■ WORK TASK ■
Copy all the lines of the data that include the word "link".

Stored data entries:
......

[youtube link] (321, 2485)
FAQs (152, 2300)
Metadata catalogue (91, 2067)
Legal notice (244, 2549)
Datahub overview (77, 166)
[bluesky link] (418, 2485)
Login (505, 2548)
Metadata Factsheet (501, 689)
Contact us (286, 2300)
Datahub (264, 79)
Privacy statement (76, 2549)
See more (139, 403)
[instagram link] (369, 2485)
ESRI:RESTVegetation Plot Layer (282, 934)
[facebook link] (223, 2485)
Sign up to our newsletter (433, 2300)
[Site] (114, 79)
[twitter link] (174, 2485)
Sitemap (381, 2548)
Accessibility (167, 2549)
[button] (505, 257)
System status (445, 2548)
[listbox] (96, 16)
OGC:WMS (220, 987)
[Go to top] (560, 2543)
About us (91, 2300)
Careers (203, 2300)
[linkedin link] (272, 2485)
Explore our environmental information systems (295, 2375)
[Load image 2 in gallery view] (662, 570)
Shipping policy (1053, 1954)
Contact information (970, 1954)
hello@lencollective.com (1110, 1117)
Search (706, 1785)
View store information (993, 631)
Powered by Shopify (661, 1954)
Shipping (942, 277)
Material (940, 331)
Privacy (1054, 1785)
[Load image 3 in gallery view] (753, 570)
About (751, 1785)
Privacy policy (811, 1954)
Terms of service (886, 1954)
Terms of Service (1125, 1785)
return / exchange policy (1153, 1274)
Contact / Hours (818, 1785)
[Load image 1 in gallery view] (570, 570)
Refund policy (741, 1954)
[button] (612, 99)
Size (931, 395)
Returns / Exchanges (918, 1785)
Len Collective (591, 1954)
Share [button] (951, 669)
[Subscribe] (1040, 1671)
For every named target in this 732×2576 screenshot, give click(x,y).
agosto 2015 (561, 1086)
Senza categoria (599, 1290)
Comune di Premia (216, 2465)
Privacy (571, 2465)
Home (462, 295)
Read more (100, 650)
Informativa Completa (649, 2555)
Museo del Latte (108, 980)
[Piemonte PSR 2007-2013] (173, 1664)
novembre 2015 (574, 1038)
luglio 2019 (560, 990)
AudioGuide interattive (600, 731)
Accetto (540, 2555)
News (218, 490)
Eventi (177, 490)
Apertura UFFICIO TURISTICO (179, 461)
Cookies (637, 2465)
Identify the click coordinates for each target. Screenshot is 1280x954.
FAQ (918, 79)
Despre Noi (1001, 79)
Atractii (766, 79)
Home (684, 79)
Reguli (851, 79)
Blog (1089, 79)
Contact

......

■ RESPONSE TO THIS EXERCISE ■
[youtube link] (321, 2485)
[bluesky link] (418, 2485)
[instagram link] (369, 2485)
[facebook link] (223, 2485)
[twitter link] (174, 2485)
[linkedin link] (272, 2485)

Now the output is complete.